Production laitière
Accord « insatisfaisant mais indispensable » sur les bases proposées par les médiateurs
Les pouvoirs publics voulaient un accord. Pour 2009, l’interprofession
a accepté de signer pour un prix moyen annuel fixé à 280 euros/1 000 litres.
Le gouvernement a décidé de siffler la fin de la partie », indique la FNSEA. 280 euros, c’est finalement le montant sur lequel les trois membres de l’interprofession laitière – éleveurs, coopératives et industriels – se sont quittés, dans la nuit de mercredi à jeudi. Un prix moyen annuel du lait établi sur les bases proposées par les médiateurs. Un accord toutefois
« nécessaire », estime Alain Cholet, qualifié de « courageux » par la FNSEA, au terme de plusieurs mois de mobilisation. Le premier ministre, François Fillon, y était d’ailleurs allé de son injonction, en annonçant, le 29 mai, une « pression maximale » sur les négociations. L’accord conclu établit trois niveaux de prix moyen annuel, en fonction du mix-produit de chaque entreprise : 280 euros/1 000 litres en cas de produits industriels à hauteur de 20 %, 272 euros/1 000 litres pour des PI à 30 % et 262 euros/1 000 litres pour des PI à 40 %. Selon Alain Cholet, pour les entreprises de la région ouest, le prix moyen théorique annuel pourrait se situer autour de 273 euros/1 000 litres.
À calculer sur la durée
« Bien sûr que c’est insuffisant, reconnaît Alain Cholet, mais il faut placer cet accord dans le contexte laitier du moment ». Le président de la FDL, qui s’engage dès à présent à donner toutes les explications nécessaires, notamment à l’occasion de la tournée régionale FDSEA qui a démarré hier soir par Beaufort-en-Vallée, estime qu’il s’agit là d’un « accord à lire dans la durée ». Et se dit persuadé que, « en fin d’année, les éleveurs laitiers français considèreront qu’ils n’ont pas été si mal traités que cela, comparativement à ce qui se passe ailleurs en Europe ». Parallèlement, Michel Barnier, qui avait enjoint les différentes parties à trouver un accord, a mis 30 millions d’euros dans l’escarcelle afin de venir soutenir les exploitations en difficulté.
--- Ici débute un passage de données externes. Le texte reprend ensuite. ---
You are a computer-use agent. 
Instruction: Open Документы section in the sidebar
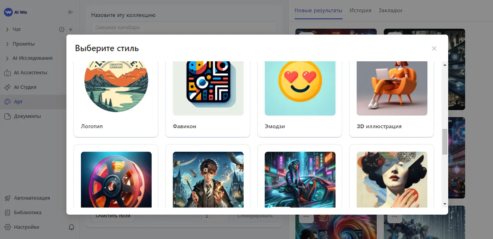pos(27,116)

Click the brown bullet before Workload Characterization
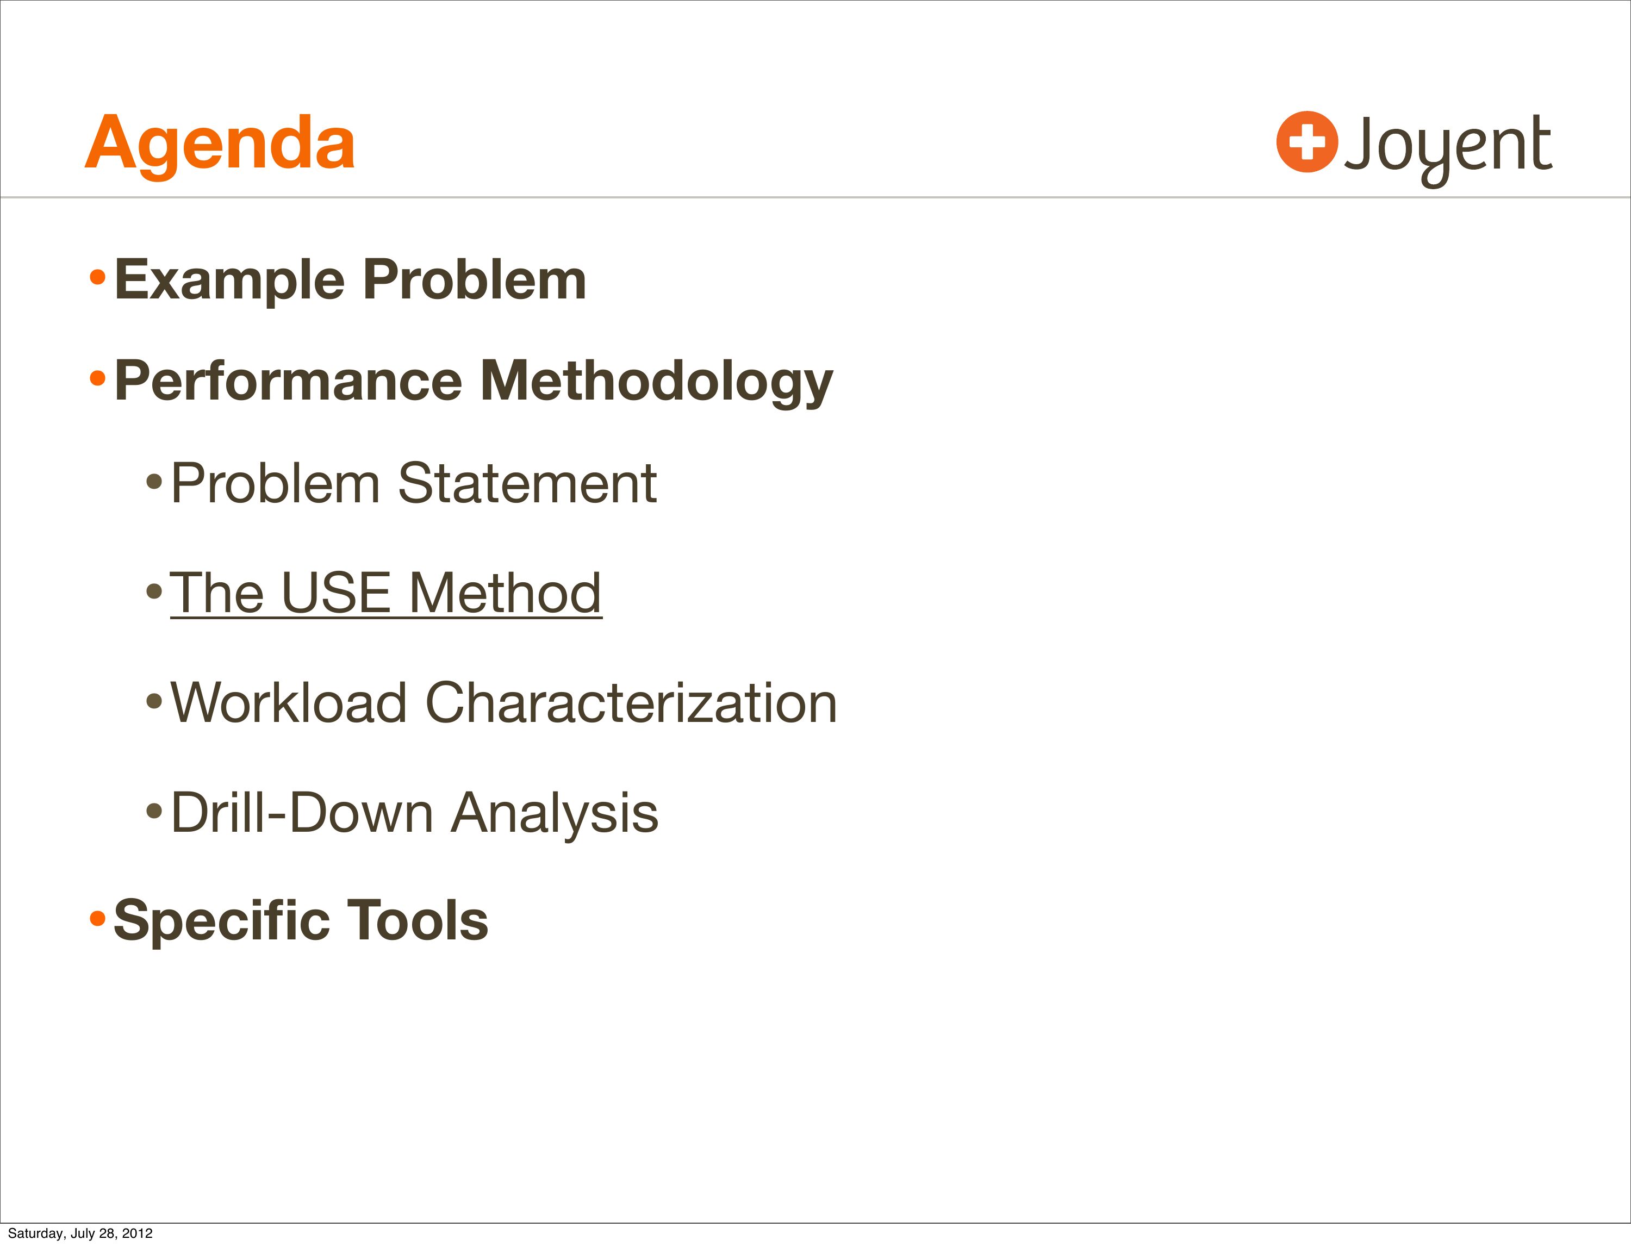click(x=154, y=700)
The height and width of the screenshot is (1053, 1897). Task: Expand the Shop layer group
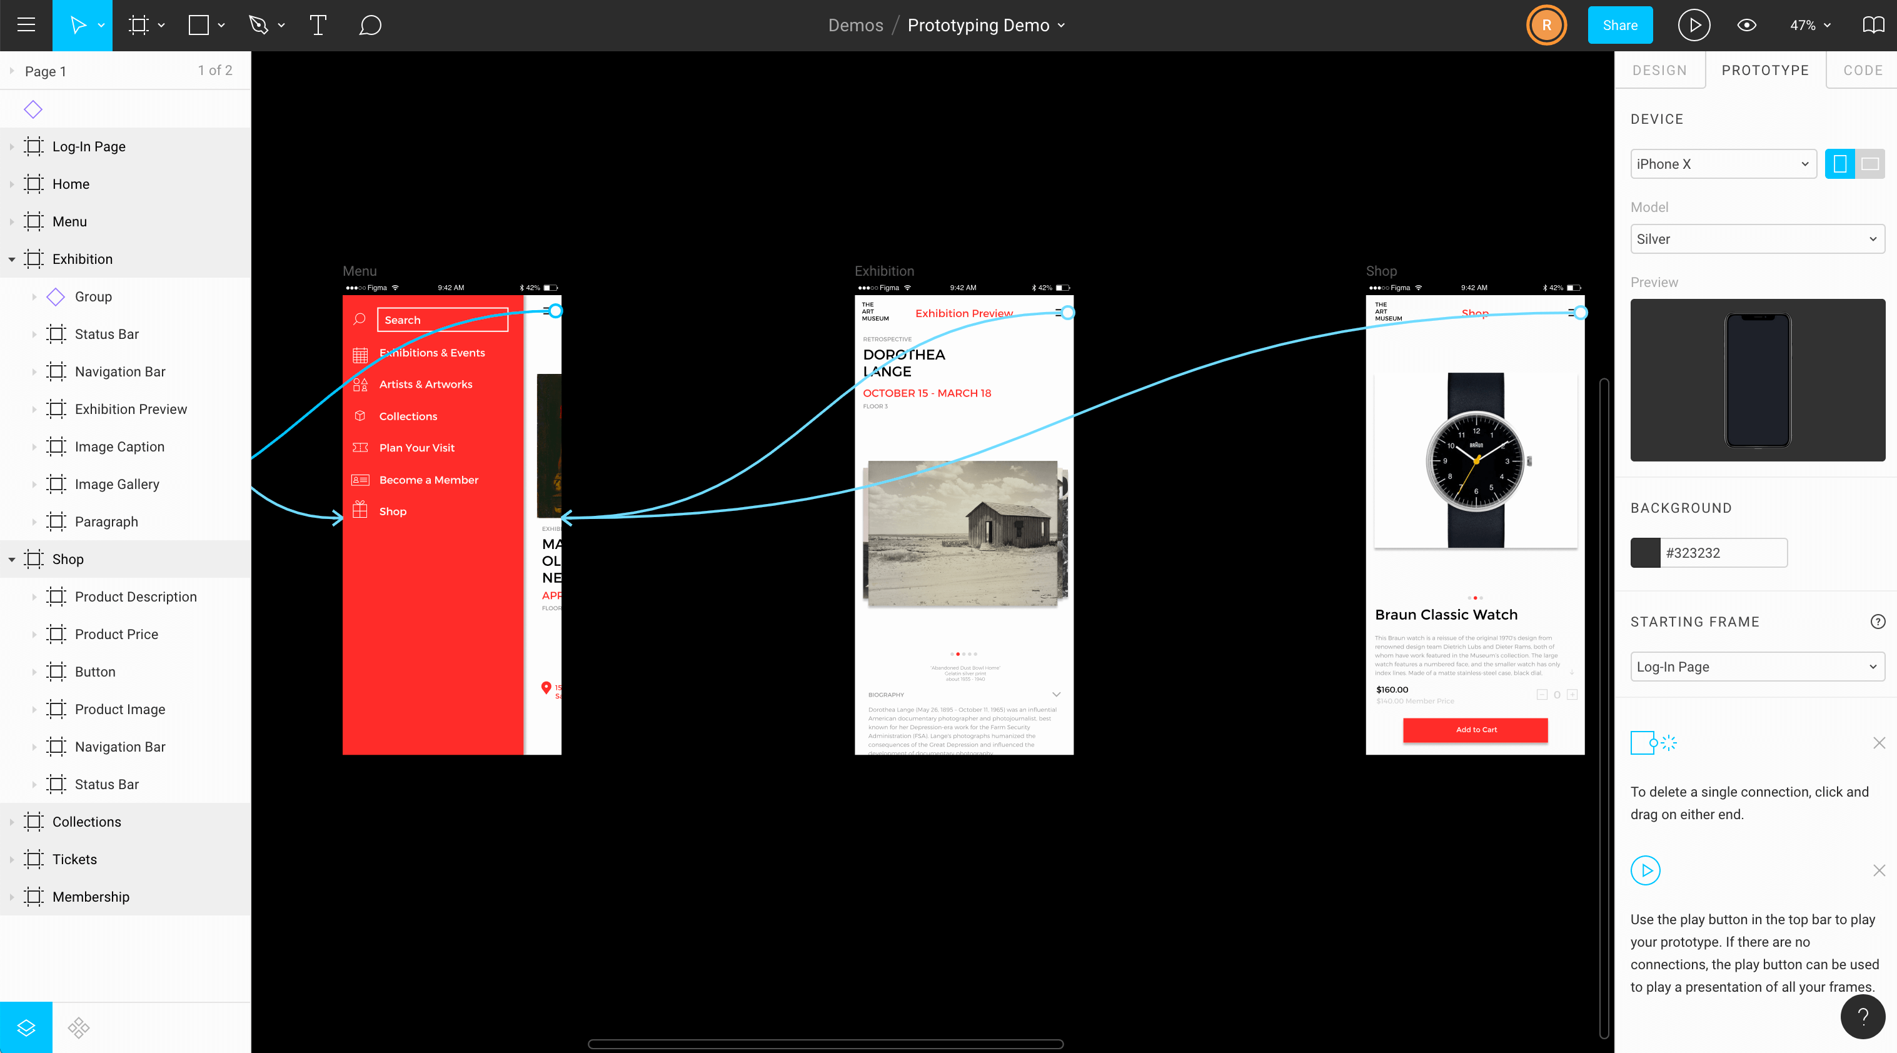[x=12, y=559]
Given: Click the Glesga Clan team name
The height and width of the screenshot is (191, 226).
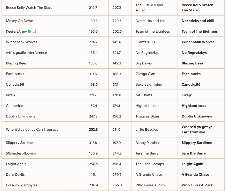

Ce que dénonçait immédiatement JA dans un communiqué : « Ceux qui veulent aujourd’hui éteindre l’incendie sont ceux qui l’ont déclenché il y a quelques mois avec la remise en cause par la DGCCRF du cadre de négociation des évolutions de prix de la filière lait ». Le président de JA national, William Villeneuve, en congrès la semaine prochaine, réclame : « Nous voulons être payés à un prix rémunérateur pour nous permettre non seulement de couvrir leurs coûts de production mais aussi de gagner notre vie. Il appartient aujourd’hui aux industriels de prendre leurs responsabilités pour obtenir une meilleure valorisation de la transformation des produits laitiers. » « Il est sûr que les trésoreries des exploitations laitières vont être compliquées à gérer dans les prochaines semaines », souligne Alain Cholet.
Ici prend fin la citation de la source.